## [Passage shown]

---

Ana María Peiró

Personal information
- Born: Barcelona, Spain

Sport
- Country: Spain
- Sport: Paralympic swimming
- Disability: Polio

Medal record
Paralympic swimming
Representing Spain
Paralympic Games
| Gold medal – first place | 1984 Stoke Mandeville/New York | 100m backstroke L4 |
| Gold medal – first place | 1984 Stoke Mandeville/New York | 100m butterfly L4 |
| Gold medal – first place | 1984 Stoke Mandeville/New York | 200m individual medley L4 |
| Gold medal – first place | 1988 Seoul | 100m freestyle 5 |
| Gold medal – first place | 1988 Seoul | 400m freestyle 5 |
| Gold medal – first place | 1988 Seoul | 100m backstroke 5 |
| Bronze medal – third place | 1984 Stoke Mandeville/New York | 100m freestyle L4 |
| Bronze medal – third place | 1984 Stoke Mandeville/New York | 100m breaststroke L4 |

= Ana María Peiró =

Athlete

Ana María Peiró is a Spanish paralympic athlete who competed in Para swimming. She won eight medals at the 1984 Summer Paralympics and 1988 Summer Paralympics.

---

## [Instructions]
[1] Answer these questions from the Ana María Peiró profile:
(a) In which city was she born?
(b) What disability is listed for her?
(c) How many gold medals did she win at the 1988 Seoul Games?
[2] Extend the Ana María Peiró profile with further text that picks up directly after its final sentence.
The entries that follow have no connection to the Ana María Peiró profile.

## [Entries provided]
---

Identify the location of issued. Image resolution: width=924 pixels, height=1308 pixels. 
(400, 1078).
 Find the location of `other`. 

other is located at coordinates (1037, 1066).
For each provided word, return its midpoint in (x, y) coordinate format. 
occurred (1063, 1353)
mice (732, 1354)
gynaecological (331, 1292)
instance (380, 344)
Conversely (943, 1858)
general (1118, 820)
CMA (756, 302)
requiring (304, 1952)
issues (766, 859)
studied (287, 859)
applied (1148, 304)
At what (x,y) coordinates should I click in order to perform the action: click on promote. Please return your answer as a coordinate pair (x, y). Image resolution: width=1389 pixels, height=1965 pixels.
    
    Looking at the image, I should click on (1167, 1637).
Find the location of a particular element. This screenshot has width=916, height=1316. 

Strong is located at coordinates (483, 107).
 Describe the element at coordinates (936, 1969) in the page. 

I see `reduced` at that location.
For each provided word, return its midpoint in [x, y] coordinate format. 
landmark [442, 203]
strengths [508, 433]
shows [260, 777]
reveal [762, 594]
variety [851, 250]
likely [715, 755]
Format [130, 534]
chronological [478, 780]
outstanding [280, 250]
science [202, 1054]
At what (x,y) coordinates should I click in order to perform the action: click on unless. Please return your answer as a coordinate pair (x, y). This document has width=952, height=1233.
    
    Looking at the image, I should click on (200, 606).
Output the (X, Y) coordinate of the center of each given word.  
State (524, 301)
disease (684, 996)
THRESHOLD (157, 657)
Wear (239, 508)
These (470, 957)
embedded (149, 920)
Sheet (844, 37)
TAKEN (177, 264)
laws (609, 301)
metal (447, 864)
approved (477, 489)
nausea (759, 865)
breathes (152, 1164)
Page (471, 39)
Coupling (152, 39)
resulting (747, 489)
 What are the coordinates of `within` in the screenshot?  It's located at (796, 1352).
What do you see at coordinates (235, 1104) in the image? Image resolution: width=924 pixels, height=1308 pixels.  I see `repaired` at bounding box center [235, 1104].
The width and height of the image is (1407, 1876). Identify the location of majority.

---

## [Answers given]
[1]
(a) Barcelona, Spain
(b) Polio
(c) Three

[2]
== Career ==

At the 1984 Summer Paralympics, she won a gold medal in the 100 meter backstroke L4, 100 meter butterfly L4, and 200 meter medley L4. She won a bronze medal in 100 meter breaststroke L4, and 100 meter freestyle L4.

At the 1988 Summer Paralympics, in Seoul, she won a gold medal, in 100 meter backstroke 5, 100 meter freestyle 5, and 400 meter freestyle 5.